Miguel de Unamuno, the Spanish poet and philosopher exiled to the island by General Franco in 1924, once described the island as 'an oasis in the middle of civilisation's desert, a rock thirsting in the sun'.  Well, this sun-drenched, atmospheric island with its brooding volcanic landscapes and Saharan-esque sand dunes provides the perfect home to many locally produced culinary delights. Simply traverse all corners of the island and you’ll discover the virtues of home-grown aloe vera, test out a variety of olive oils, see sal de espuma (fleur de sel) being harvested, and eat your way through mountains of Majorero cheese made from goats’ milk. Goat meat is a staple of islanders’ diet, with goat stew a popular menu choice – do add a dash of mojo sauce for a spicy kick! While on your travels you may also come across gofio, or ground cornmeal, that is unique to Canarian cuisine and used in many savoury and sweet dishes.

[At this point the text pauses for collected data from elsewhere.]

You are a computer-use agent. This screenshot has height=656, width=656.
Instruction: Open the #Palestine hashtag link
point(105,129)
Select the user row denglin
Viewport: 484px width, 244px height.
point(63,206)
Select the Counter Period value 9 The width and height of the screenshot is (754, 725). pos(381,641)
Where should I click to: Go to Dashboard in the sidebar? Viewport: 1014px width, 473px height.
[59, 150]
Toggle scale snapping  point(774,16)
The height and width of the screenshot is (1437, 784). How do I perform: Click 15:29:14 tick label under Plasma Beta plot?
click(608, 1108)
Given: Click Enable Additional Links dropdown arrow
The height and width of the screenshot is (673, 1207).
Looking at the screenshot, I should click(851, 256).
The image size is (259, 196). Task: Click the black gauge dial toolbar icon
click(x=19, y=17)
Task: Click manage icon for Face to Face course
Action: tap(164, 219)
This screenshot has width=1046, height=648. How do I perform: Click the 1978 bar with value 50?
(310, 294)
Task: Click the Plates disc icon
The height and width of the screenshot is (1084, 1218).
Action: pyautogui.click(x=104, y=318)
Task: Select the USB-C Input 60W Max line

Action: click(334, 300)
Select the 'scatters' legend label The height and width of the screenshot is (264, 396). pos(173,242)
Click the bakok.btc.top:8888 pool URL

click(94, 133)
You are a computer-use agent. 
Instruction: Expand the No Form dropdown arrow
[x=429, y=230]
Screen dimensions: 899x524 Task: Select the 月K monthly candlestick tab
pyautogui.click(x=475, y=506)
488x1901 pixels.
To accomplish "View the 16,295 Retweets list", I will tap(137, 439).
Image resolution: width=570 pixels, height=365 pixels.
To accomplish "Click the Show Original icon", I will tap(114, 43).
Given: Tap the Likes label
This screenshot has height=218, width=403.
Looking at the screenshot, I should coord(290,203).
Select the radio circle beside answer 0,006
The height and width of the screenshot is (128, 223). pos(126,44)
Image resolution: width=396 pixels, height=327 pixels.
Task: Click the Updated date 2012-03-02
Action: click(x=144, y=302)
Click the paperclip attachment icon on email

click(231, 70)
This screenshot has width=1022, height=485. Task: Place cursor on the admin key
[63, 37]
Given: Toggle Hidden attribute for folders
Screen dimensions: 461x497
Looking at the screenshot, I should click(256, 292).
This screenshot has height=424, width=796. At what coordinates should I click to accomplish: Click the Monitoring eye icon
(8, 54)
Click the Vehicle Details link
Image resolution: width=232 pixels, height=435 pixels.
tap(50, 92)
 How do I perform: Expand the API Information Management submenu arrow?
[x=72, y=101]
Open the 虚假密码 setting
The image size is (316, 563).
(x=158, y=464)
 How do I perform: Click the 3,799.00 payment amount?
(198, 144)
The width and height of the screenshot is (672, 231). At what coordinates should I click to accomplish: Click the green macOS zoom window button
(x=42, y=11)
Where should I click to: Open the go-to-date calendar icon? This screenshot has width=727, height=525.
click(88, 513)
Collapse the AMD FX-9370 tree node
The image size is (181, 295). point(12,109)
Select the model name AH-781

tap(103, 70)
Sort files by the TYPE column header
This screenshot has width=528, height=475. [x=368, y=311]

As you eat your way through the island, one bite at a time, tickle your cultural taste buds as you tour various picturesque villages: from Las Playitas with its stone-speckled lighthouse, to Pájara and its unusual church with Aztec-inspired décor, local tannery and traditional-style waterwheel; finishing in the cobbled streets of Betancuria, the island’s former capital (until 1834), which is home to the ruins of a Franciscan convent. And as you traverse Fuerteventura’s terracotta-toned terrain, windmills feature heavily on the landscape. The mills were once used to grind maize to create the aforementioned gofio, and funnily enough, the traditional windmills are distinguished by gender: female molinas have one storey, while the male molinos have two.